▸ TASK DESCRIPTION
Entries follow. Return each line that contains the word "empresas".

[Start of section]

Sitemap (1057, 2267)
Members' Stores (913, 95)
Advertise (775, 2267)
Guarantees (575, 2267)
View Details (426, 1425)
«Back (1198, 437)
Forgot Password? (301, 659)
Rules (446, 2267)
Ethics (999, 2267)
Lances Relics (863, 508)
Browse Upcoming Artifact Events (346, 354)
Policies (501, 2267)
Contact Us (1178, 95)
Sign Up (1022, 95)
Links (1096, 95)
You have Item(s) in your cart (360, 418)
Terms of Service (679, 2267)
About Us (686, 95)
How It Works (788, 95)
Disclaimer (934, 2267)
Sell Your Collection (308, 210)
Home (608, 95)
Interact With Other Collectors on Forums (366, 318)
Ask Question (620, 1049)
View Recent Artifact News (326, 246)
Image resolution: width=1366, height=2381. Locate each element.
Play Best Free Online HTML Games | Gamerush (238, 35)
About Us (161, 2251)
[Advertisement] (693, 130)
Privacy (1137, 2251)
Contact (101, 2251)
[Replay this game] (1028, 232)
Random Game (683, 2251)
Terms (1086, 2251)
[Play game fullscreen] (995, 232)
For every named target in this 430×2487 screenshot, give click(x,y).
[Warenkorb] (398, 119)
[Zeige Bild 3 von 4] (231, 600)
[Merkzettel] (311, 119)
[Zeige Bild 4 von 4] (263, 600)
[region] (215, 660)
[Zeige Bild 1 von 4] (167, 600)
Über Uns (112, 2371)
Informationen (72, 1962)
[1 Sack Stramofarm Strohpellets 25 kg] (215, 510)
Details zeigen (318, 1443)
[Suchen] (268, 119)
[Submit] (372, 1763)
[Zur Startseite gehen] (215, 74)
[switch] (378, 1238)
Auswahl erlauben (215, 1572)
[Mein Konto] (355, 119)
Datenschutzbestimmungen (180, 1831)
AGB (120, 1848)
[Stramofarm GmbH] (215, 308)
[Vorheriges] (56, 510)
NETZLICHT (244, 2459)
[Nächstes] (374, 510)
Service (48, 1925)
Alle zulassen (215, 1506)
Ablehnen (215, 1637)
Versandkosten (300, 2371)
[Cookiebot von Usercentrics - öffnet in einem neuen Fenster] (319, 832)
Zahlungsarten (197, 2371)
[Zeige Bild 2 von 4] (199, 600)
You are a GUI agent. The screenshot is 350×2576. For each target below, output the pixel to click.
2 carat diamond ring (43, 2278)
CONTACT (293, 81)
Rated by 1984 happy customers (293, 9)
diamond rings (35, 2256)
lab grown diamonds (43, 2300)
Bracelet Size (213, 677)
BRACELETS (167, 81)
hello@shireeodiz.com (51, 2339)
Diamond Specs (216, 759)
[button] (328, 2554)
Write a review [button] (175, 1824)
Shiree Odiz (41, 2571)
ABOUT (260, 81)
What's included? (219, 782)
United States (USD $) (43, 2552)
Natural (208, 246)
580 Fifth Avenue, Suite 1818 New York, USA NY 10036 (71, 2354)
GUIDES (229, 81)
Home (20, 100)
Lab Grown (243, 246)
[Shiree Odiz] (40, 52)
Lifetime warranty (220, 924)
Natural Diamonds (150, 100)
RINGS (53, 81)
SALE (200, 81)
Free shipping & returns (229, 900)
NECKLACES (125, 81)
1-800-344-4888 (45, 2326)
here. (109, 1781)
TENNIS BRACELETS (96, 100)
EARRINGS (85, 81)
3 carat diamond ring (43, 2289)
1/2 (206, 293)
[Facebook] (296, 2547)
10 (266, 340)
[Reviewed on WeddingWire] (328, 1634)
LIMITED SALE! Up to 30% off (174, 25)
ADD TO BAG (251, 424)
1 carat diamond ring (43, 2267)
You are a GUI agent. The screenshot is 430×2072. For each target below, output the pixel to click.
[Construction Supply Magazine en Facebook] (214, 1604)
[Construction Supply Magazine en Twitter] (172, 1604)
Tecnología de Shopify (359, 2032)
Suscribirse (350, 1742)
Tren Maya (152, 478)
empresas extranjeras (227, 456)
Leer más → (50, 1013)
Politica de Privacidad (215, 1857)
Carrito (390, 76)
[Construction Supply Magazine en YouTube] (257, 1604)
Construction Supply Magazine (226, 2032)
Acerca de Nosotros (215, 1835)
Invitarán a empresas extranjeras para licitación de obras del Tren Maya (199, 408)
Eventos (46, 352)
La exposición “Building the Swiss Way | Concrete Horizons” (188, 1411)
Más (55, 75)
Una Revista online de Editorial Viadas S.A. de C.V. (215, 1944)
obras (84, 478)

[End of section]

▸ ANSWER TO THIS EXERCISE
empresas extranjeras (227, 456)
Invitarán a empresas extranjeras para licitación de obras del Tren Maya (199, 408)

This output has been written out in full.